The most important external factor that affect the sleep is light. Most of the people knows that it is easy to sleep at dark. However, the connection between light and sleep is more complex issue.
Light plays a central role to regulate the circadian rhythm which informs the body when to sleep and when t awake. Light also affects the production of melatonin hormone. Light on the other hand, has important affect on sleep cycle.
Electrical lights make it possible to illuminate everywhere and every hour of a day. Artificial light sources become indispensable part of modern life from streetlights to office lighting, from computers to cell phones.
Type of light, amount, and duration that we exposed in daily life has critical affect on sleep. The affects of light on sleep can be examined in three titles as circadian rhythm, melatonin hormone and sleep cycles.
How Does the Light Affect Circadian Rhythm?
Circadian rhythm is 24 hours of internal watch which coordinate many processes in our body. This rhythm is strongly influenced by light. When the light perceived by eyes, some signals are sent to the brain about the time of day. Brain use these signals to control the organs and other systems in our body.

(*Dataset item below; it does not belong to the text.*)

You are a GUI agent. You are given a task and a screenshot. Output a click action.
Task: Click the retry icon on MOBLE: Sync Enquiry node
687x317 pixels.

When a person is exposed to only natural light (sunlight), their circadian rhythm synchronizes with sunrise and sunset. Her body is programmed to stay awake during the day and sleep in the dark.
In a modern world people exposed high amount of artificial light. When exposed to artificial light in the evening, the sleep time is delayed, and the sleep cycle begins to deteriorate. When exposed to light in the early hours of the morning, the body begins to wake up earlier.
How Does the Light Affect Melatonin Hormone?
Melatonin hormone produced naturally by body. This hormone determines the sleep time. Epiphysis cerebri in brain start to produce melatonin hormone as a react of dark.
High levels of melatonin cause drowsiness and facilitate sleep. Daily cycles of melatonin production help regulate the circadian rhythm.
Exposing of light may slow down the production of melatonin and may stop it. This makes it difficult to fall asleep at night and causes disruption of sleep patterns.
How Does the Light Affect Sleep Cycle?
A person goes through four to six sleep cycles in a normal sleep. Each sleep cycle takes one or two hours. The first time you fall asleep is when your sleep is the lightest. After that, deep sleep cycle begins. When the waking time approaches, sleep cycle become lighter and begin to wake up.
Exposure to light at night can reduce sleep quality by blocking the transition between sleep cycles. Too much artificial light can cause repeated awakenings at night, interrupting the sleep cycle.
We should avoid bright lights in the evening to reduce the negative effects of light on sleep. Warm lights should be preferred. We should avoid cellphones, tablets and computers couple of hours before sleeping. Get as much natural sunlight as possible throughout the day. While sunlight increases mood and wakefulness during the day, it will positively affect the transition process and quality of sleep at night.